ADR 0002: Phased NLP Stack and A-H Analysis Artifact Contracts

Status

Accepted

Problem

We need stronger analysis capabilities for reference corpora, but adding too many probabilistic tools at once increases CI instability and operational complexity. We also need a stable artifact contract so analysis outputs can be validated and consumed consistently.

Non-goals

  • Full production implementation of every analysis stage in this ADR.
  • Immediate adoption of heavyweight optional systems (graph databases, legacy NLP stacks).

Decision

Adopt a phased tool stack and scaffold contracts for analysis stages A-H.

Phase 1 dependencies:

  • spacy for tokenization/POS/NER/sentence boundaries
  • sentence-transformers for embeddings and drift checks
  • networkx for canon/entity/event graphs

Phase 2 dependencies:

  • bertopic with umap-learn + hdbscan for topic/motif discovery once corpus segmentation is stable
  • stanza only as an optional second-opinion parser/lemmatizer

Explicitly deferred:

  • allennlp (stale for this use case and harder to maintain)
  • neo4j (defer until in-memory/file graph storage is insufficient)

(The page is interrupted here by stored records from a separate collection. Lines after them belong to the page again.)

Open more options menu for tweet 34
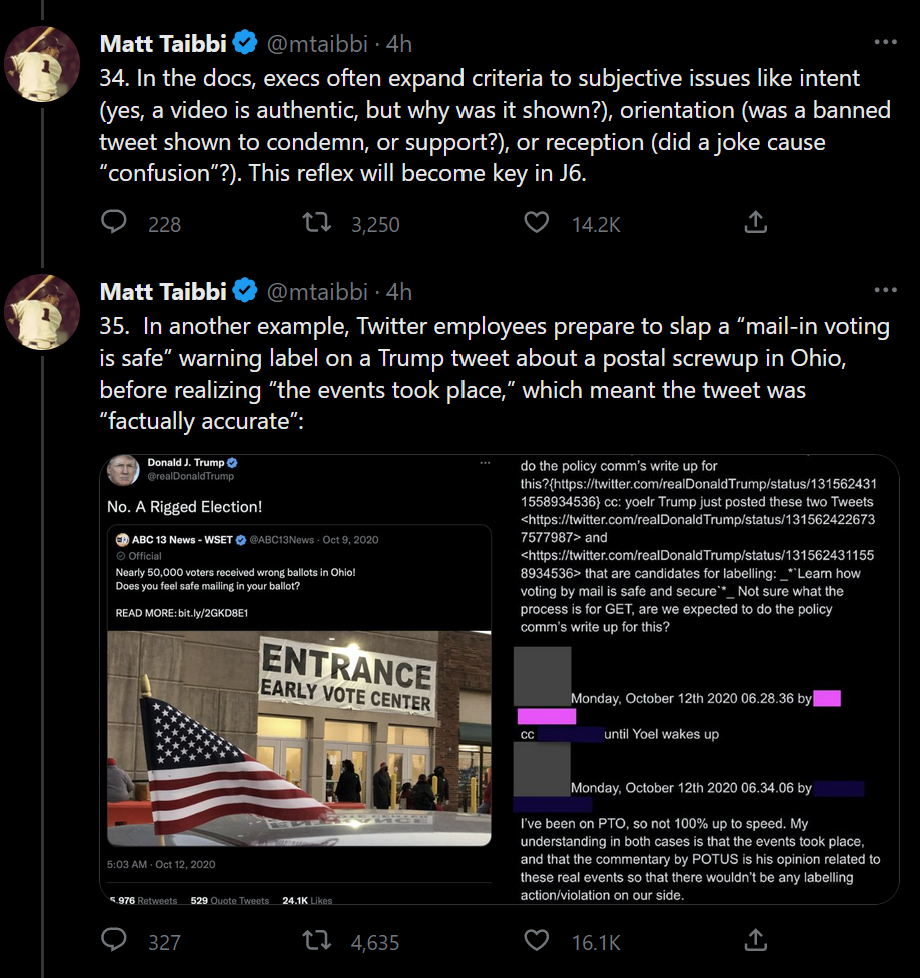The image size is (920, 978). (885, 43)
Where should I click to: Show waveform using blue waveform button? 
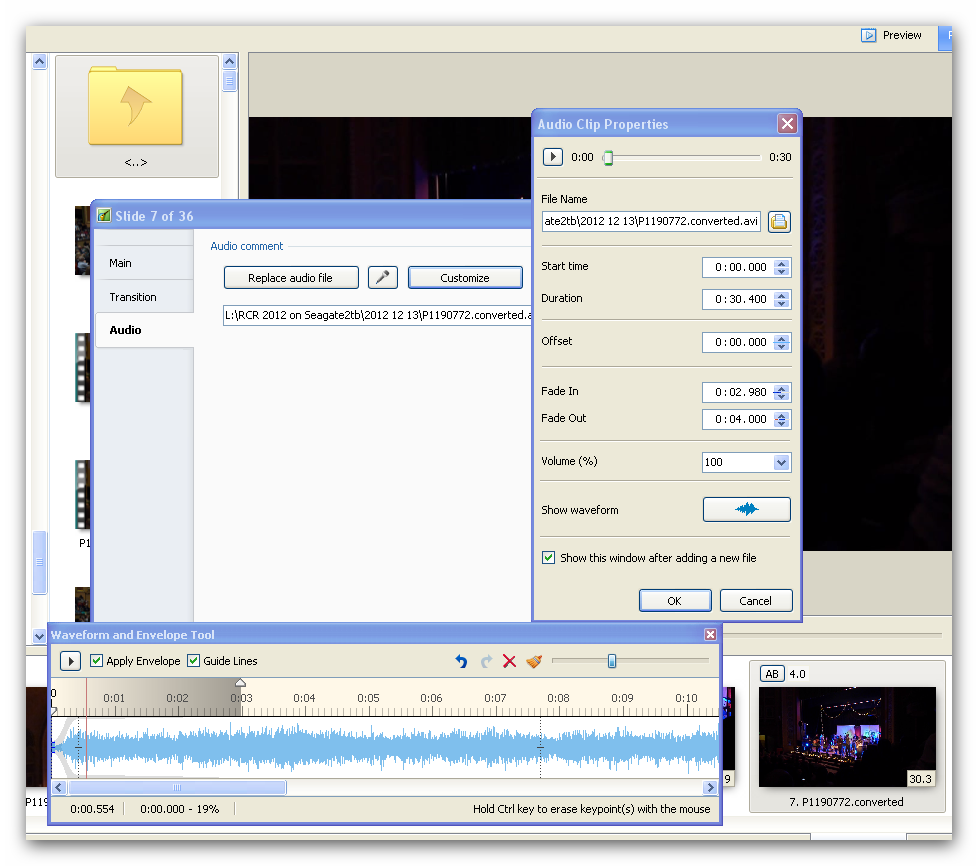(746, 510)
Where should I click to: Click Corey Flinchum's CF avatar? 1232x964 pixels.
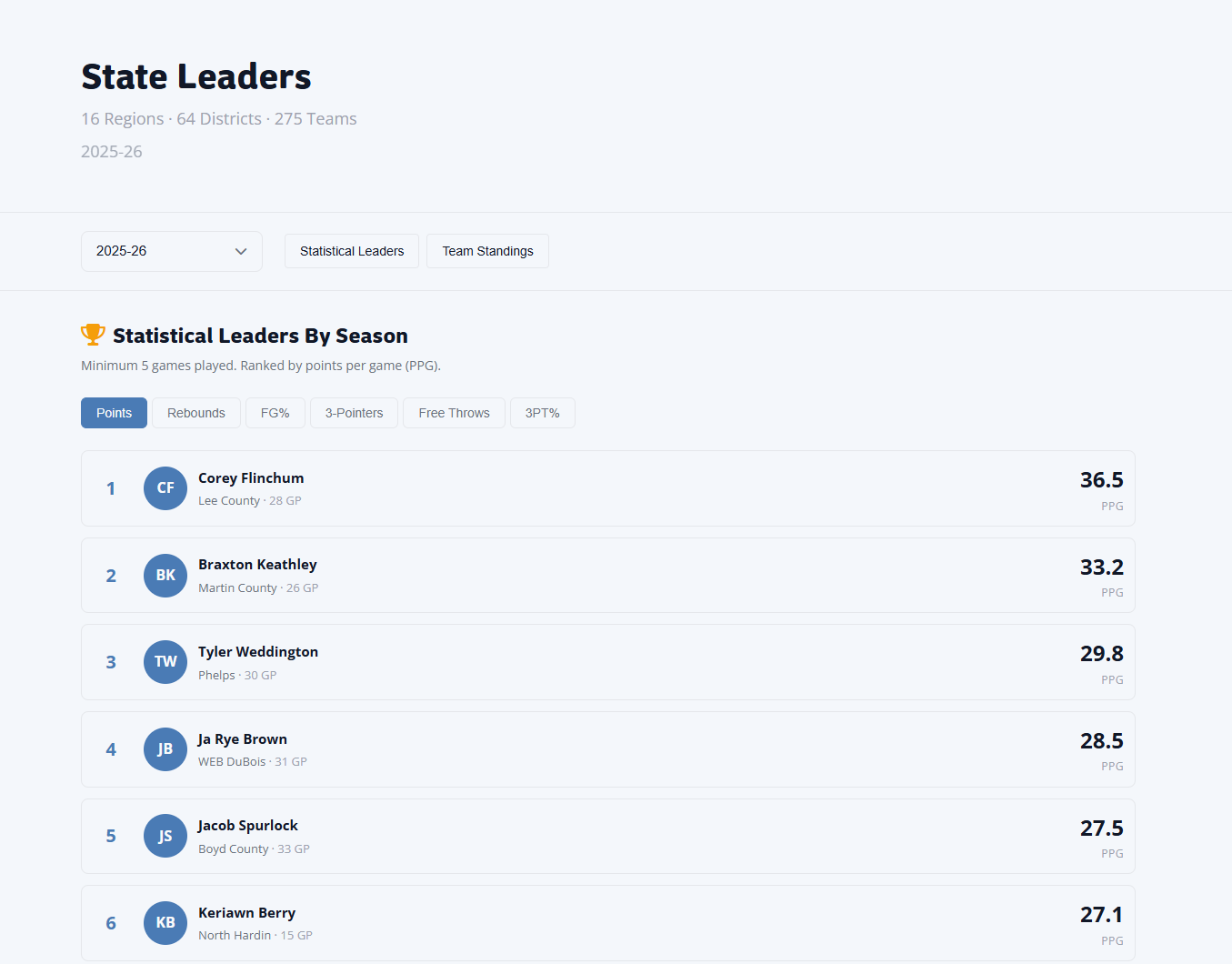click(165, 488)
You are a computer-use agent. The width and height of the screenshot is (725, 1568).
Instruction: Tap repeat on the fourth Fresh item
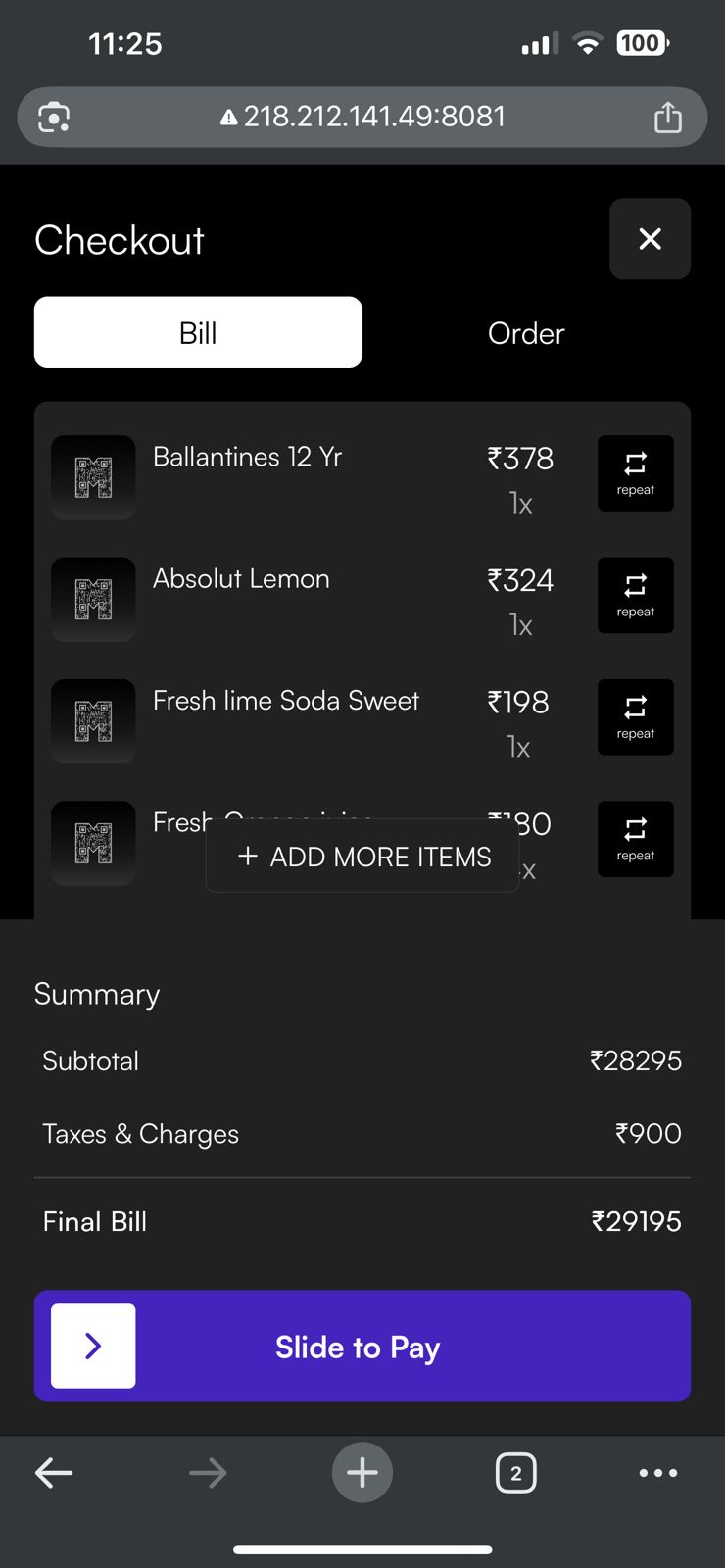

Add scaffolded artifact contract files under work/contracts/ for:

  • A. corpus hygiene and segmentation
  • B. theme and motif extraction
  • C. voice/style fingerprinting
  • D. character voice consistency
  • E. plot and causality structure
  • F. canon and contradiction checks
  • G. drift/robustness evaluation
  • H. enrichment data for future calibration

Public API

No runtime public API behavior change. This introduces dependency groups and contract artifacts for internal analysis workflows.

Invariants

  • Deterministic contradiction/canon validators remain primary truth checks.
  • Probabilistic analysis outputs must map back to segment IDs.
  • Contract file schema remains JSON and human-editable.

Test plan

  • Contract tests assert dependency groups (nlp, topic, advanced) exist.
  • Contract tests assert all A-H contract files exist and are valid JSON.
  • Existing CI quality gates remain unchanged.